Material for the task:
## START

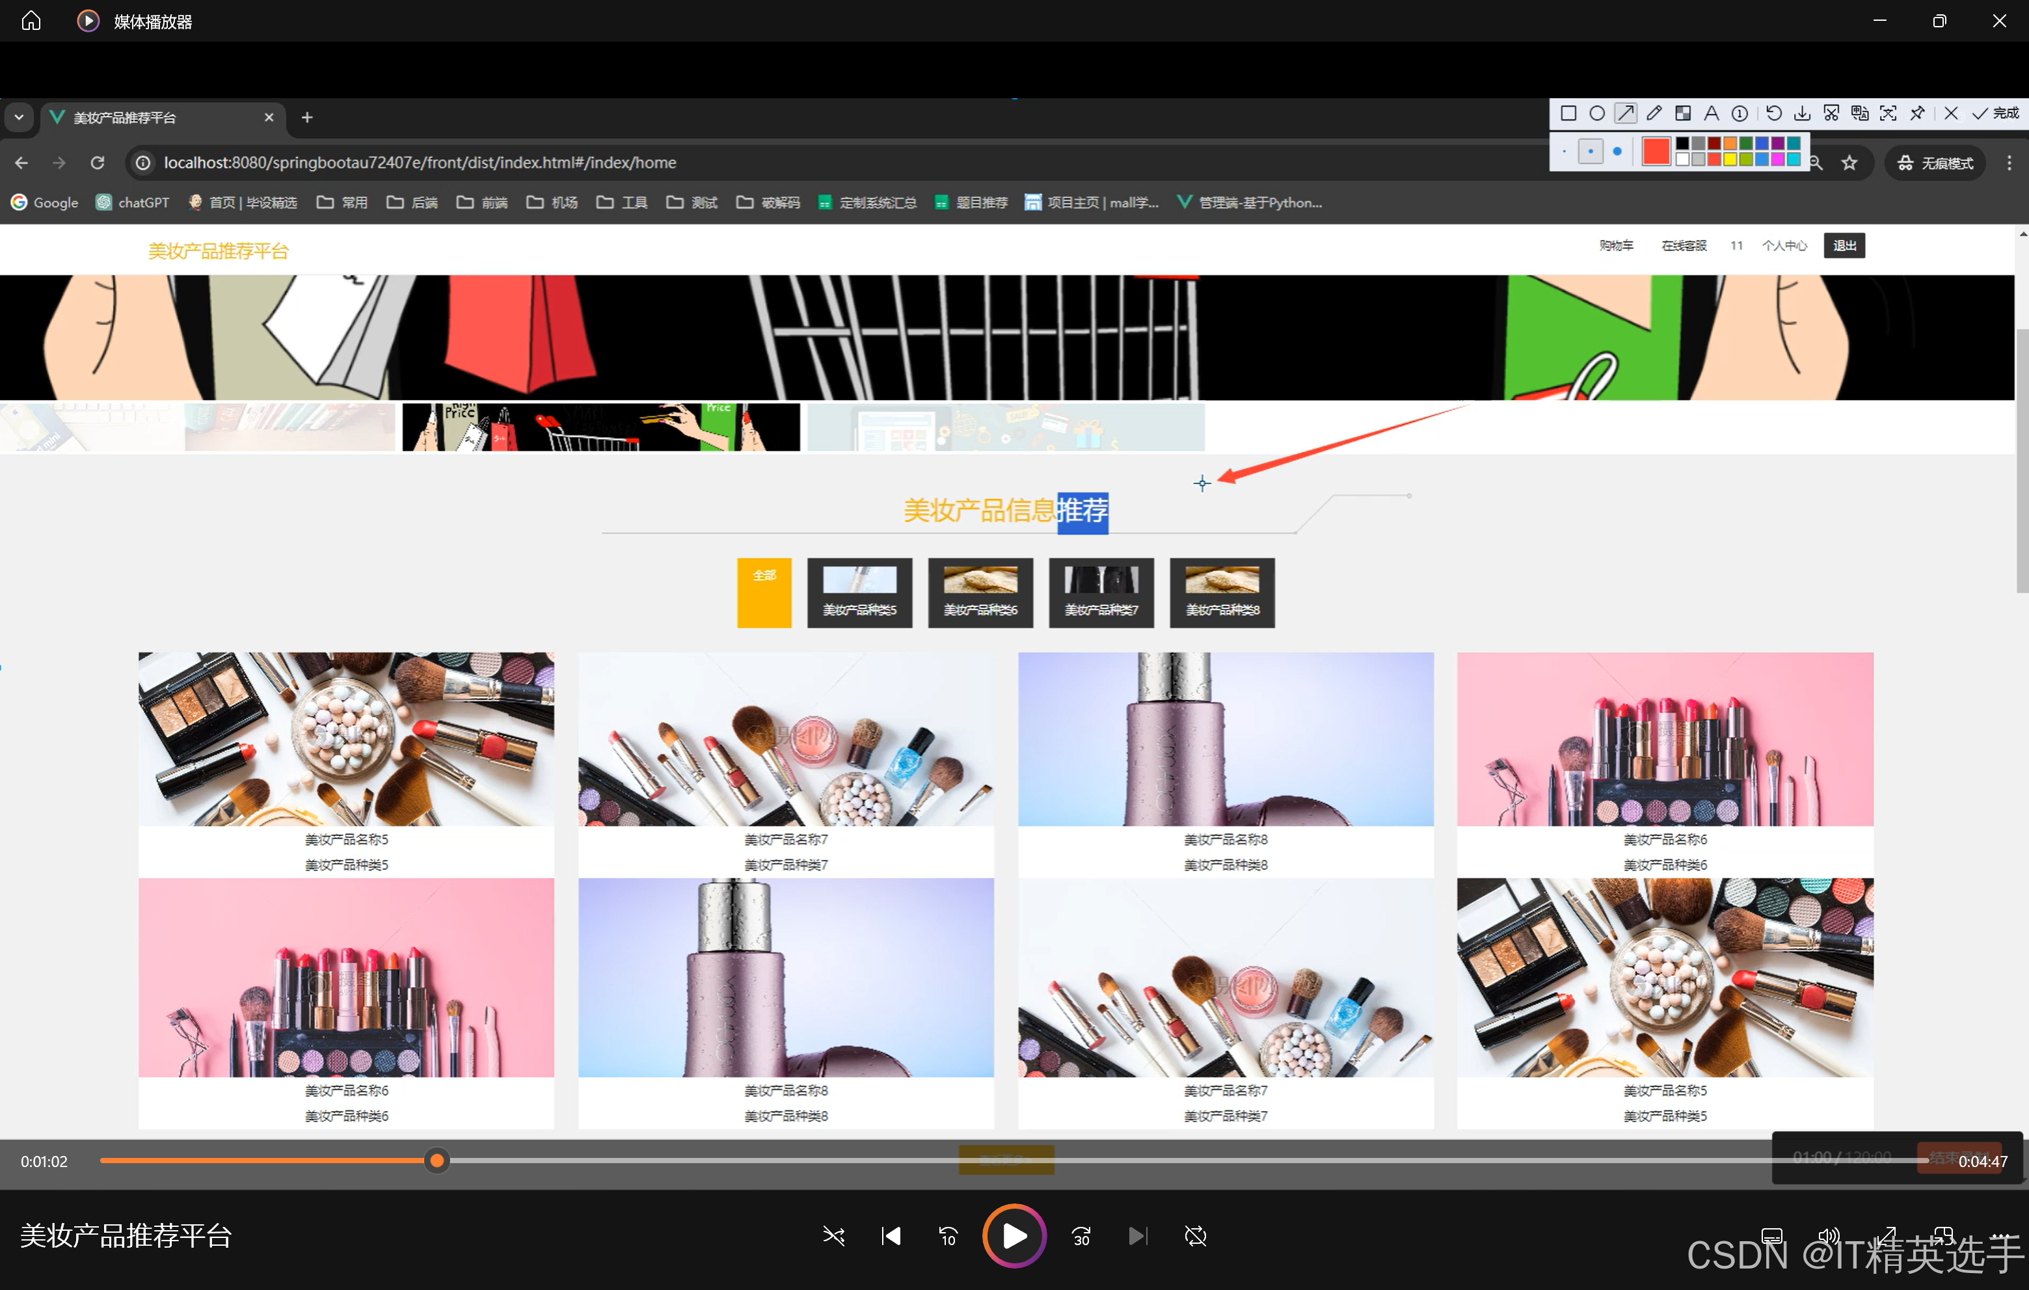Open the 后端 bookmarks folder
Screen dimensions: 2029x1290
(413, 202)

## END
## START

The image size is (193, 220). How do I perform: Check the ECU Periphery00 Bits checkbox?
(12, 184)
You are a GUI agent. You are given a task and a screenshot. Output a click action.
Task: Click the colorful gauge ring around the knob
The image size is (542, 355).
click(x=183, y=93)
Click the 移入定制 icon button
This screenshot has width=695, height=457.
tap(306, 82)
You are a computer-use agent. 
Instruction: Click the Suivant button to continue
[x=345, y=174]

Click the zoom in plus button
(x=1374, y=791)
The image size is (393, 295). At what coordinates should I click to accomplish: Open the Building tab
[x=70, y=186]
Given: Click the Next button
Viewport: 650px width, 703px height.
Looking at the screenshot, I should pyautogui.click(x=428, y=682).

## END
## START

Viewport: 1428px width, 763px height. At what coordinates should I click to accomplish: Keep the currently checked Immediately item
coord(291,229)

## END

Task:
Reproduce the rows verbatim, starting at the line that contains "You are a computer-use agent." and ending at the line that contains "Looking at the", both included.

Result of this exercise:
You are a computer-use agent. 
Instruction: Click the Suivant button to continue
[x=345, y=174]

Click the zoom in plus button
(x=1374, y=791)
The image size is (393, 295). At what coordinates should I click to accomplish: Open the Building tab
[x=70, y=186]
Given: Click the Next button
Viewport: 650px width, 703px height.
Looking at the screenshot, I should pyautogui.click(x=428, y=682).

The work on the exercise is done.